I do like animals. I guess maybe that's why I made those movies. I didn't think about it quite that way, but I have done a lot of films about talking animals, so I guess there is definitely a theme running through my work.
When I was little, I really loved movies and I also did a lot of performing. As an actor and singer, I loved to draw and I thought animation was a perfect combination of all those things. It was storytelling, it was obviously movies, acting and music, so it was really a way to put it all together.
How did you go from animation to scary movies like "Haunted Mansion"?
The first live-action movie I directed was "Stuart Little," which I started in 1989, and it came out in 2000 -- although I did a short live-action thing for the Walt Disney theme park for the MGM Studio tour, which was called "Mickey's Audition." So that was actually my very first live-action production. It was a short film, and we had amazing people in it: Mel Brooks, Angela Lansbury, and even Michael Eisner.
I am a big fan of two movies. One is the "Wizard of Oz," the original, and the other is "Singin' in the Rain," another movie musical.

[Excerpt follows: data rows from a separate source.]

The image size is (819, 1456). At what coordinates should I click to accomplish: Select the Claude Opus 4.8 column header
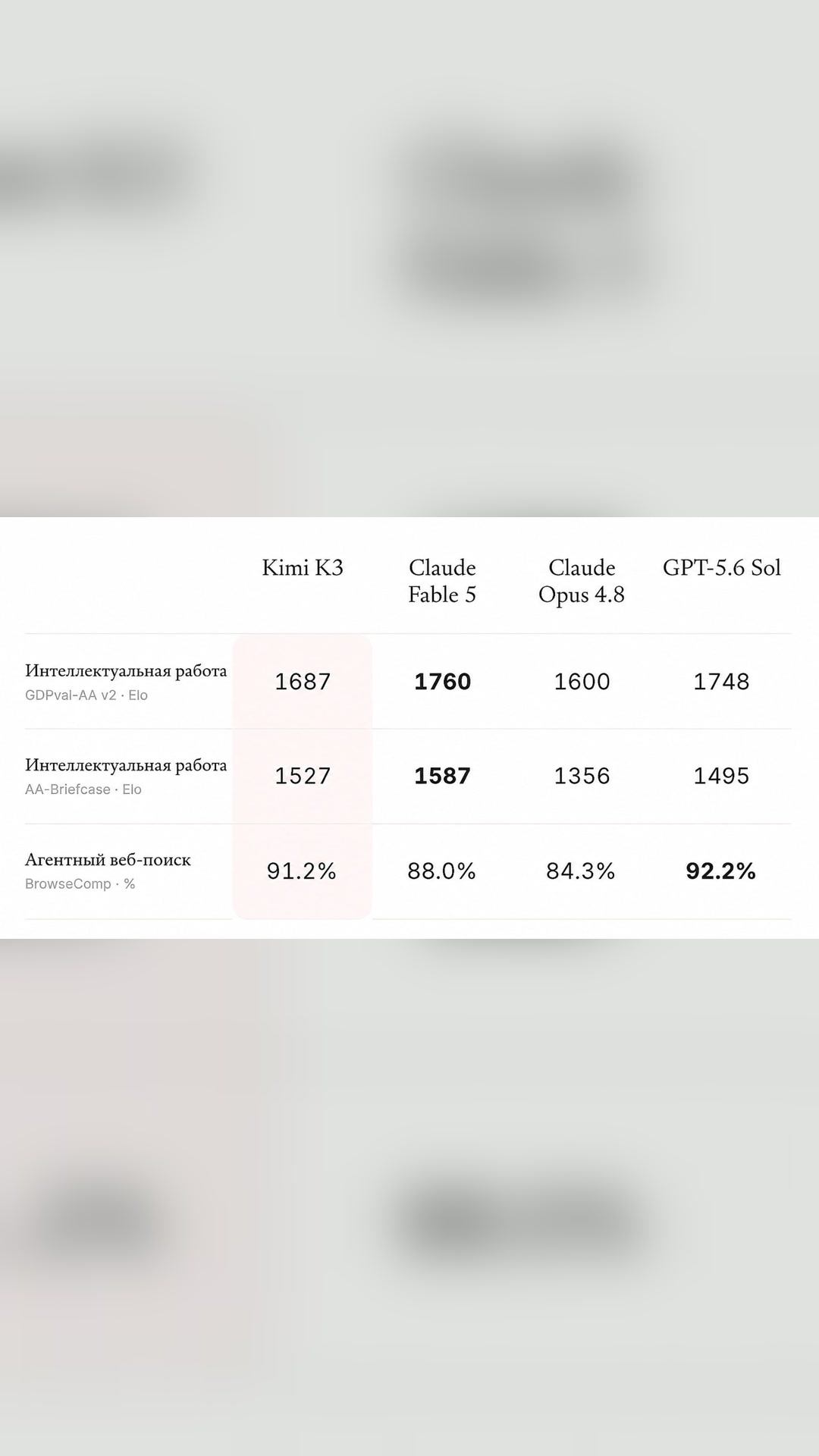[x=582, y=581]
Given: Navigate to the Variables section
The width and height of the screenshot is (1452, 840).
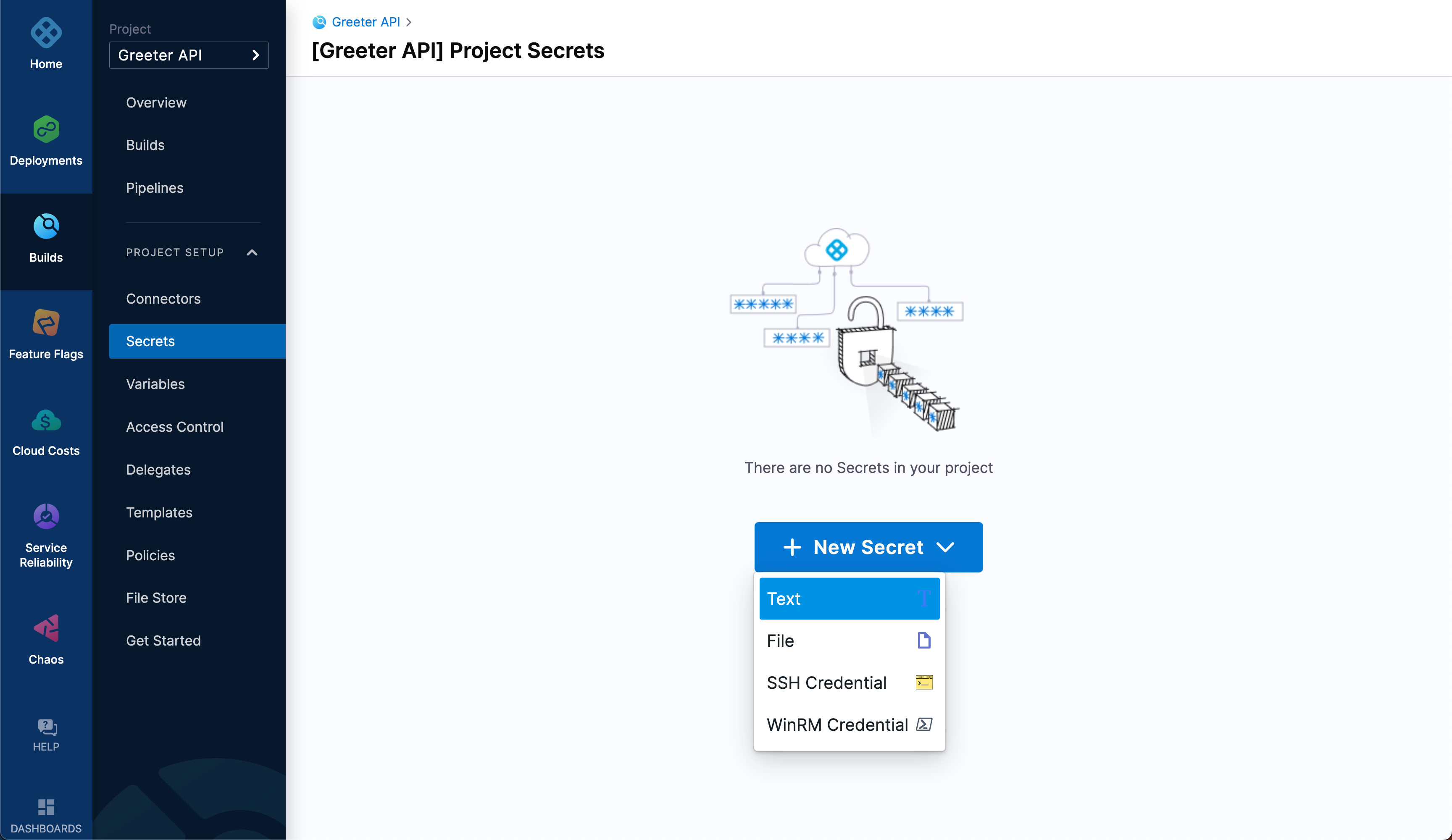Looking at the screenshot, I should pyautogui.click(x=155, y=384).
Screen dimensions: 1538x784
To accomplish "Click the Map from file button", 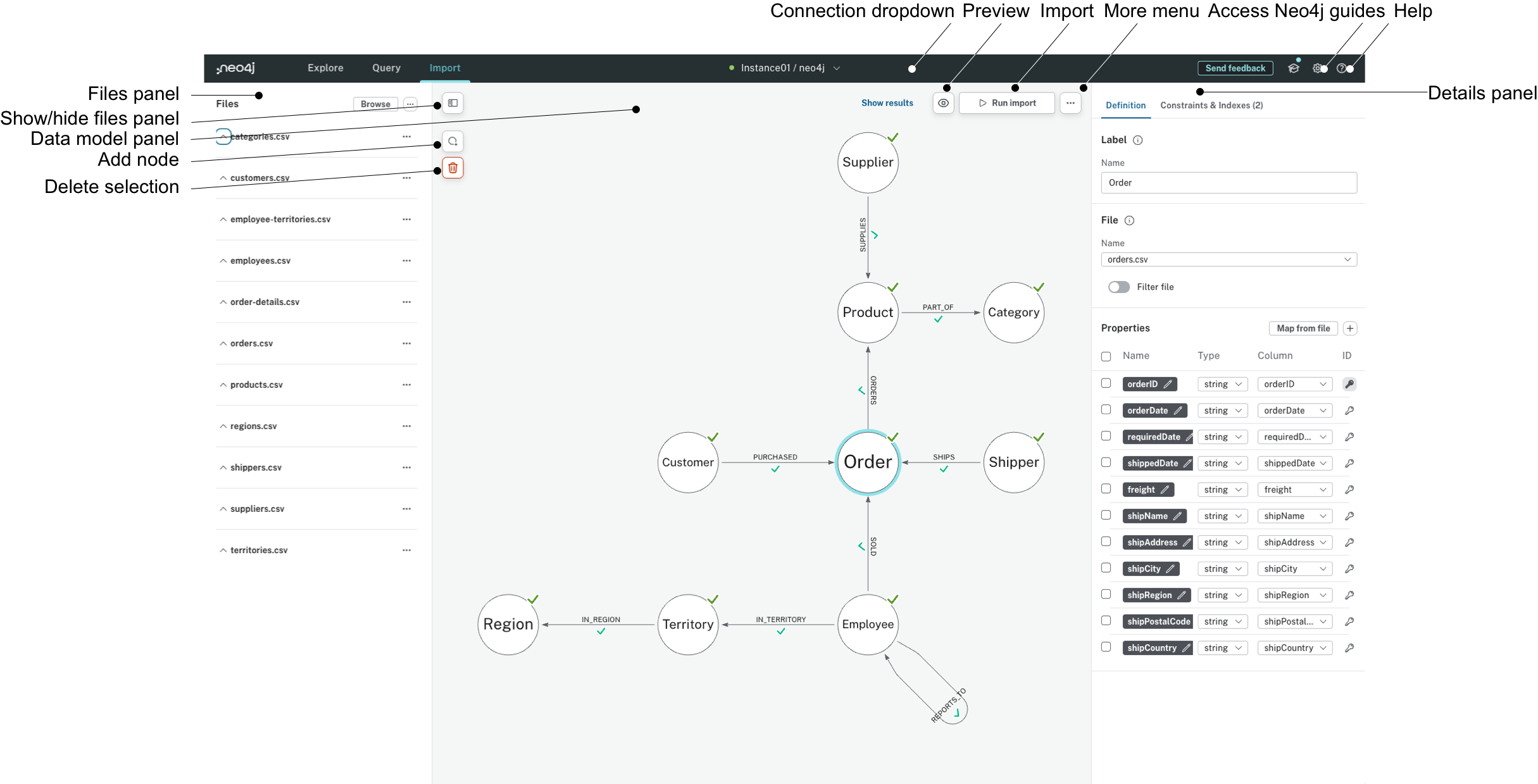I will pos(1302,328).
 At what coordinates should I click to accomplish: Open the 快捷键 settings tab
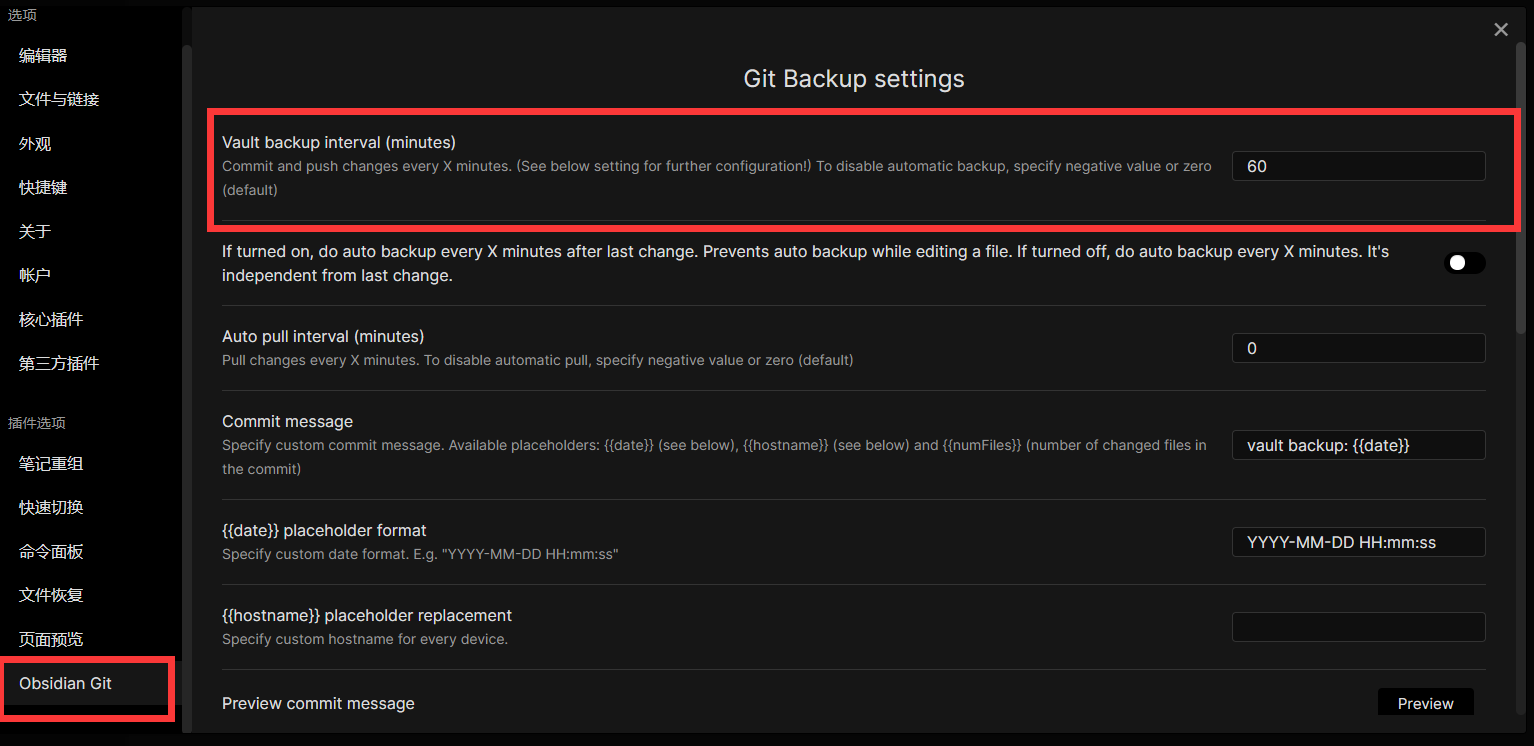(x=43, y=188)
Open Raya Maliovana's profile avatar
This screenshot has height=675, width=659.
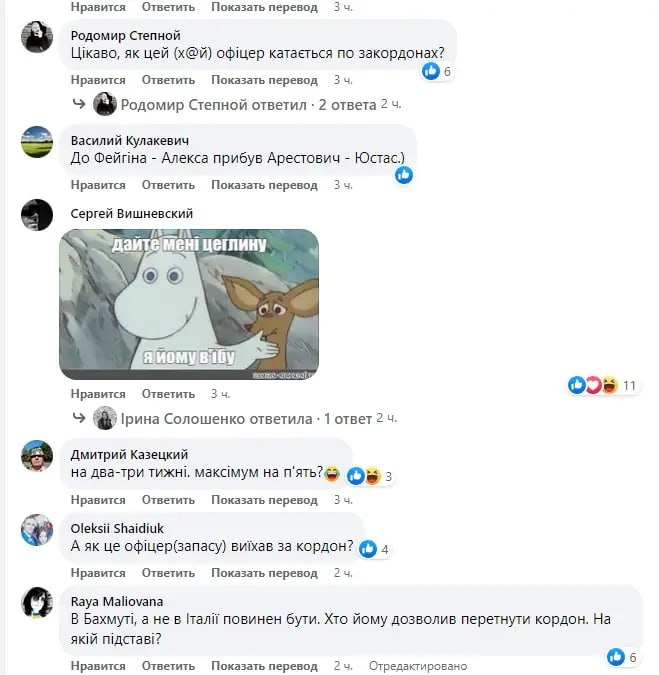click(37, 603)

I don't think I have ever made a movie that is autobiographical, but you can't help but use experiences in your life in the movies that you make. I can remember one experience making "The Lion King" when we were creating Scar, and we were creating the scene and introducing his character, and a mouse goes running through the scene, and Scar smacks his paw and then he picks it up, and the first line in the movie is "Life's not fair." I don't know if you remember that, but he says, [and Rob becomes Scar] "Life's not fair, we have that in common, you and I. I will never be king and you shall never see another day. Adieu." And he's about to eat him, when Zazu shows up and interrupts him. That line, "Life's not fair," was a line I remember my father saying to me once when he came home with my older brother with ice cream cones, and I said, "Hey, did you bring me one?" and he said, "No." And I said, "That's not fair," and he said, "Life's not fair."